Das hat jetzt offenbar auch Toyota begriffen und zaghaft die Strategie korrigiert: Wenn die Japaner ihren CO2-Champion im zweiten Quartal für einen Aufpreis von etwa 6500 Euro auch wieder mit Steckdosen-Anschluss in den Handel bringen, ist das deshalb keine lustlose Pflichtübung mehr. Mit einem deutlich verbesserten Akku, mehr Reichweite und sehr viel alltagstauglicheren Fahrleistungen wird der Plug-In-Prius zu einer ernsthaften Alternative für die Öko-Bewegung.

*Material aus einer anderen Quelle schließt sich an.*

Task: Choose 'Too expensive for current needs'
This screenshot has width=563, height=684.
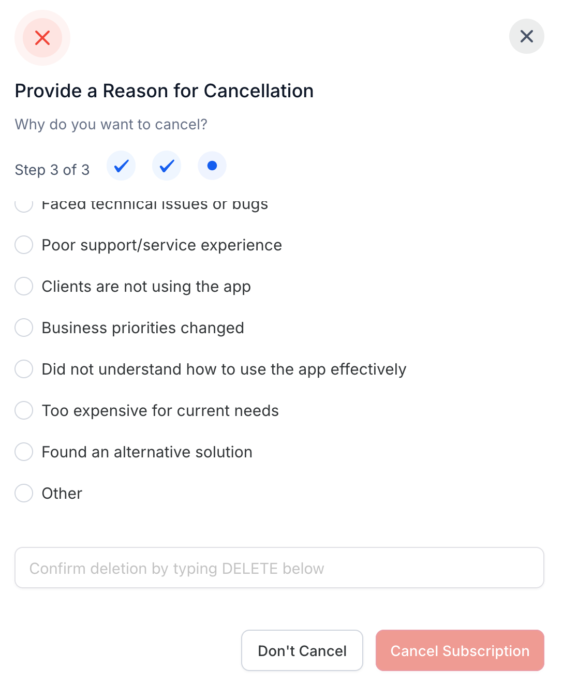Action: tap(24, 410)
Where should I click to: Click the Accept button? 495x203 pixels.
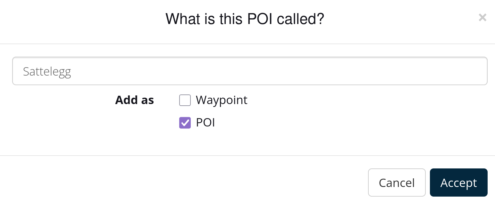point(458,183)
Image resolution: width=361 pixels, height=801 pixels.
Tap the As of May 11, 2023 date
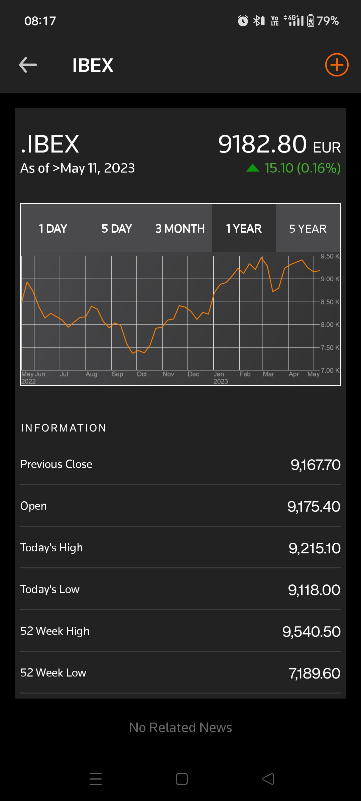click(x=78, y=168)
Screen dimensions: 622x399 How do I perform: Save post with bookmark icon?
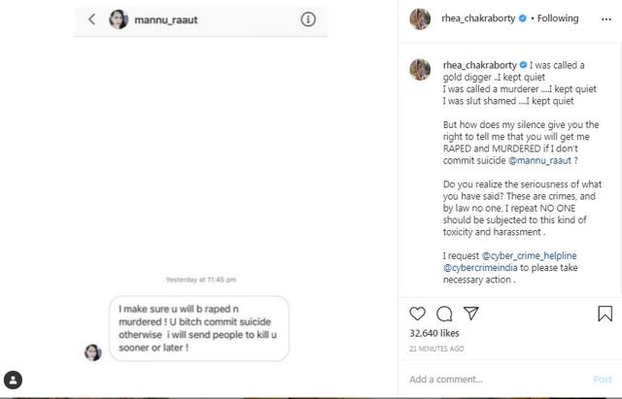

Dafür haben die Japaner den Wagen nicht nur gegenüber dem Vorgänger, sondern auch gegenüber dem konventionellen Prius der neuesten Generation gründlich modifiziert — natürlich vor allem beim Akku. Statt eines mickrigen 1,31 kWh großen Nickel-Metall-Hybrid-Blocks bauen sie jetzt Lithium-Ionen-Zellen mit zusammen 8,8 kWh ins Heck. Das kostet zwar ein paar Liter Kofferraum und sorgt für eine unansehnliche kleine Stufe im Ladeboden.

Doch wo der normale Prius nur ein, zwei Kilometer stromern kann und für den letzten Plug-in mit 5,2 kWh bei höchstens 20 Kilometern Schluss war, schreibt Toyota jetzt eine Reichweite von 50 Kilometern ins Datenblatt.

Und weil die beiden E-Motoren auf eine Leistung von 72 PS kommen und es Toyota ernst meint mit dem elektrischen Fahren, haben die Entwickler den EV-Mode zum Standard gemacht und anders programmiert als früher: Durfte man bislang allenfalls mit dem kleinen Zeh Gas geben, wenn man nicht den Verbrenner wecken wollte, erlaubt die Elektronik jetzt auch einen elektrischen Kavalierstart und lässt den Stromer seinen Job danach bis 135 km/h statt früher nur bis 85 km/h alleine machen.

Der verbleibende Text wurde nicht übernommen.